Over these years WOMAD Festivals helped to establish a wider audience for many international artists and contributed to the identification of world music as a description of music from a global context.

As artistic director of WOMAD until 2008, Brooman led the festival to many locations all over the world - collaborating in the production of more than one hundred events in total; in Africa, Asia, Australasia, Europe and North America.

==Other activities==
In 1987 Brooman also co-founded Real World Records, a label conceived as a creative partnership between Peter Gabriel and the WOMAD organisation. WOMAD had become well-known for nurturing musical collaboration between artists at the festival and Real World Records developed with the same spirit of adventure and artistic innovation. The label is distributed by Virgin Records and over the years has released more than two hundred titles, including a collaboration between Nusrat Fateh Ali Khan and Massive Attack.
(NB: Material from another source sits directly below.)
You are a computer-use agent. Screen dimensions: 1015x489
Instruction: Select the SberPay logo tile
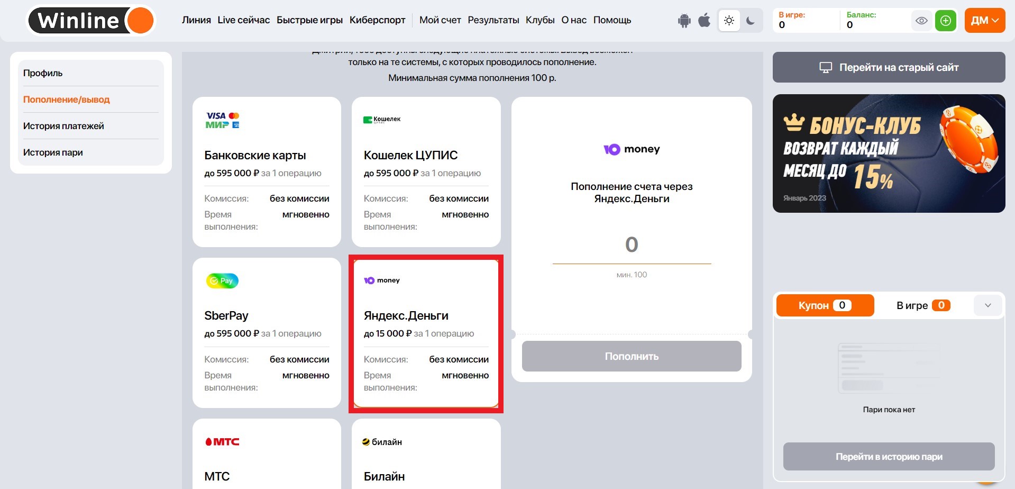(222, 280)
In 2000, Brooman also ventured into the world of pub ownership by purchasing Bristol's historic Palace Hotel in Old Market. Built in 1869, The Palace is a landmark Bristol City centre building and is famous for its sloping bar floor and elaborate Victorian columns and ornamentation. At the time of its purchase in 2000, the whole building was in need of total refurbishment and Brooman undertook the project with the help of a small but dedicated team. The Palace opened its doors to the public again in October 2000.

Since leaving WOMAD in 2008 Brooman has worked as a music advisor at Dartington Hall and Creative Youth Network in Bristol and as a music mentor at South West Music School. Brooman also worked as Music Programmer at Salisbury Arts Centre.

Brooman has worked on collaborative and creative projects with many artists from all over the world, including Bill Cobham and Asere, Madosini and Patrick Duff, David D'Or, Totó La Momposina, Nusrat Fateh Ali Khan, Terem Quartet and Trilok Gurtu. He has also been extensively involved in record compilation and production work.

Brooman wrote a memoir of his life and times entitled My Festival Romance, published by Tangent Books in 2017.

==Awards and honours==
Described by The Times as a "visionary artistic director", Brooman was also recognised in 2005 by the BBC (British Broadcasting Corporation) as the recipient of the first World Shaker Award in the BBC Radio 3 Awards for World Music.

In 2008 he received a CBE (Commander of the Order of the British Empire) in the Queen's Birthday Honours List for his life services to music and charity.